First and foremost, the FAR Rule risks turning defense contractors into just another tool of climate activists. The new regulation places the Department of Defense’s basic mission of national security second to climate change. Rather than helping arm America against growing threats from China, the rule requires major contractors to count their level of greenhouse gas emissions like carbon dioxide and develop a plan to comply with the Paris climate accords.

This follows a pattern of politicization of our national defense. Does anyone care how much carbon dioxide was emitted when the F-22 fighter jet engaged a foreign object and shot it down with a Sidewinder missile?

The FAR Rule doesn’t just put America’s defense in second place, it actively takes money away from defense priorities. The proposed rule is estimated to cost $3.9 billion in compliance over a 10-year period. That amount could buy an aircraft carrier or 42 F-35 fighter jets.

Second, the new rulemaking is entirely optional. Congress never passed a greenhouse gas emissions reduction mandate; and the Paris Agreement, although signed by President Barack Obama and reinstated by President Joe Biden, does not carry the weight of an international treaty because it was not ratified by the Senate.

So why implement this regulation? The administration says the rule is meant to comply with Executive Order 14030, issued in 2021, which attempts to establish a goal of “net zero” greenhouse gas emissions, at least for the federal government. However, there’s no law that compels the Department of Defense or any other agency to move forward with these regulations.
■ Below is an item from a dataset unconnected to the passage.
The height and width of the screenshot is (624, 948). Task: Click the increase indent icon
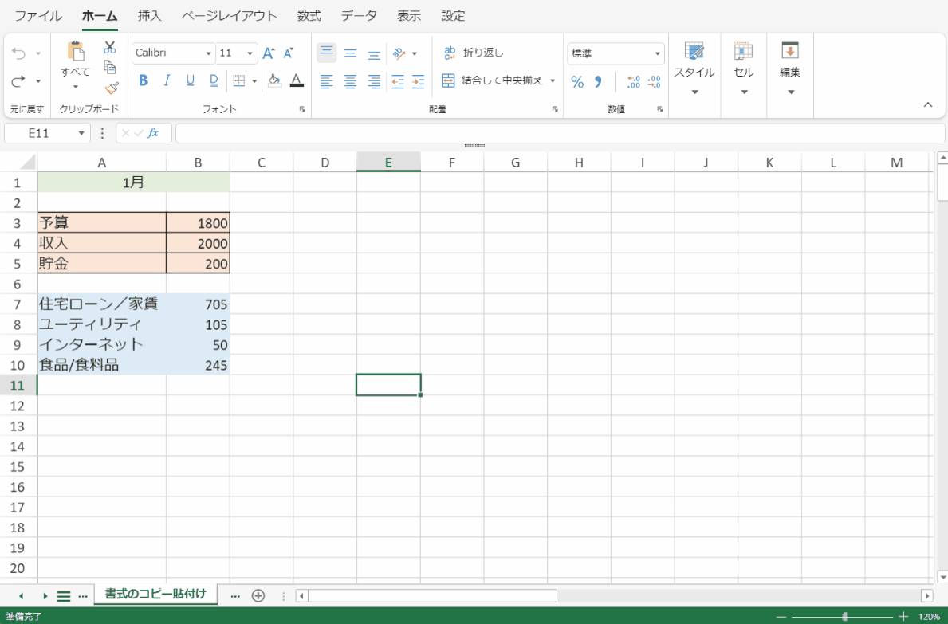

Third, if we are to take executive orders seriously, Executive Order 12866, issued in 1993, states that a detailed cost-benefit analysis is needed whenever an agency proposes “significant regulatory action.”

The FAR Rule concedes that it is significant regulation, but it did not go through the necessary procedures required of a significant rule. Specifically, the rule’s benefits are not quantified. This may be because the government cannot plausibly show that the benefits outweigh the costs.

Finally, the rulemaking may fall under the Major Questions Doctrine during judicial review. Major contractors must have their “science-based” targets—defined by the FAR Rule as targets that are in line with the Paris Agreement—validated by the Science Based Targets initiative, a private organization focused on getting companies to comply with emissions reduction targets.

This would grant the organization undue authority over large private corporations to alter business decisions and reorient company priorities toward climate change mitigation instead of defense. The result essentially would be a takeover of corporate planning by a nonprofit group whose interests may not align with those of the American people, the executive branch agencies, or Congress.

To offer a glimpse into the size of the problem at hand, more than half of the Department of Defense’s annual budget of over $800 billion goes to contractors that would be subject to the FAR Rule.

With one rulemaking, the rule could establish new priorities for about half the department’s budget by conscripting major contractors into a war on fossil fuels that was never voted on by Congress or endorsed by the American people.

Just like a Chinese spy balloon, this proposed regulation should never have taken flight. The best that can be done now is to make sure it goes down in flames.